LNL+K: Enhancing Learning with Noisy Labels Through Noise Source Knowledge Integration
Siqi Wang, Bryan A. Plummer
TL;DR
This work tackles learning with noisy labels by introducing noise-source knowledge (NS knowledge) into LNL (LNL+K), leveraging the observation that label noise often originates from a limited set of confusable categories and can be quantified via $p(c|x_i)$ and $p(c_n|x_i)$. It defines a unified clean-sample-detection framework and adapts state-of-the-art LNL methods (CRUST, FINE, SFT, UNICON, DISC) to incorporate NS knowledge, including DualT-based NS estimation. Across six datasets and two noise regimes (dominant and asymmetric), LNL+K yields substantial gains, with up to 23% accuracy improvements in dominant-noise settings and robust improvements under incomplete or estimated NS knowledge.
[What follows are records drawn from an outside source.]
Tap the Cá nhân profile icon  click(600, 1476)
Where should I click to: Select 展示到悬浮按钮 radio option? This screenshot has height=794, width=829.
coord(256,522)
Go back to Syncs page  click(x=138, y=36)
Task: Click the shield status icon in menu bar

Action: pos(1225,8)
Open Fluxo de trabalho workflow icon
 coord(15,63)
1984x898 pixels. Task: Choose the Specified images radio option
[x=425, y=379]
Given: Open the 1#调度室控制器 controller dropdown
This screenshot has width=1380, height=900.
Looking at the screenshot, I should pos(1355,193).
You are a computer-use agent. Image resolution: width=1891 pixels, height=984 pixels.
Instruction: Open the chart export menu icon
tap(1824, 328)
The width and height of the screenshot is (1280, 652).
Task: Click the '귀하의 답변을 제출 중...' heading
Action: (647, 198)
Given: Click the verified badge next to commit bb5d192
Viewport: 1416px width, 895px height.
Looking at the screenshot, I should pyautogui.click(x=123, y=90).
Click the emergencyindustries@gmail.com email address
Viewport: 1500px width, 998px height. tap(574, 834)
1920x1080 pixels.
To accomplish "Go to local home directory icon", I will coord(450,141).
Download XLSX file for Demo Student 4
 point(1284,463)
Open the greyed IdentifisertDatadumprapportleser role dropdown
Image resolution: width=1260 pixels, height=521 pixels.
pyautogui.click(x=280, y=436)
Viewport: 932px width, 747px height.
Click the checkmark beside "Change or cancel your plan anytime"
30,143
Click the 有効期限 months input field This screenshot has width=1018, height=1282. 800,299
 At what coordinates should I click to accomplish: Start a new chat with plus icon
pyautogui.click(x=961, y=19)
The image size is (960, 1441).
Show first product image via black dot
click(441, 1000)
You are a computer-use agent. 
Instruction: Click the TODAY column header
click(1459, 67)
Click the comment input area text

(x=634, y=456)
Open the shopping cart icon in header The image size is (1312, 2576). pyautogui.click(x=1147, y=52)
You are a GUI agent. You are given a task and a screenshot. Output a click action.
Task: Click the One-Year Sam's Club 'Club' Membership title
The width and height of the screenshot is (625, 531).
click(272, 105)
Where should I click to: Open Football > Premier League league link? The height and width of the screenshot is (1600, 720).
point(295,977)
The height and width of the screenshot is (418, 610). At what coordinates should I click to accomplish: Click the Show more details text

The study introduces the notion of knowledge absorption rate and demonstrates that direct LNL+K investigation is valuable for achieving reliable learning under real-world noisy labeling scenarios, particularly when NS information is partial or noisy.
Abstract
Learning with noisy labels (LNL) aims to train a high-performing model using a noisy dataset. We observe that noise for a given class often comes from a limited set of categories, yet many LNL methods overlook this. For example, an image mislabeled as a cheetah is more likely a leopard than a hippopotamus due to its visual similarity. Thus, we explore Learning with Noisy Labels with noise source Knowledge integration (LNL+K), which leverages knowledge about likely source(s) of label noise that is often provided in a dataset's meta-data. Integrating noise source knowledge boosts performance even in settings where LNL methods typically fail. For example, LNL+K methods are effective on datasets where noise represents the majority of samples, which breaks a critical premise of most methods developed for LNL. Our LNL+K methods can boost performance even when noise sources are estimated rather than extracted from meta-data. We provide several baseline LNL+K methods that integrate noise source knowledge into state-of-the-art LNL models that are evaluated across six diverse datasets and two types of noise, where we report gains of up to 23% compared to the unadapted methods. Critically, we show that LNL methods fail to generalize on some real-world datasets, even when adapted to integrate noise source knowledge, highlighting the importance of directly exploring LNL+K.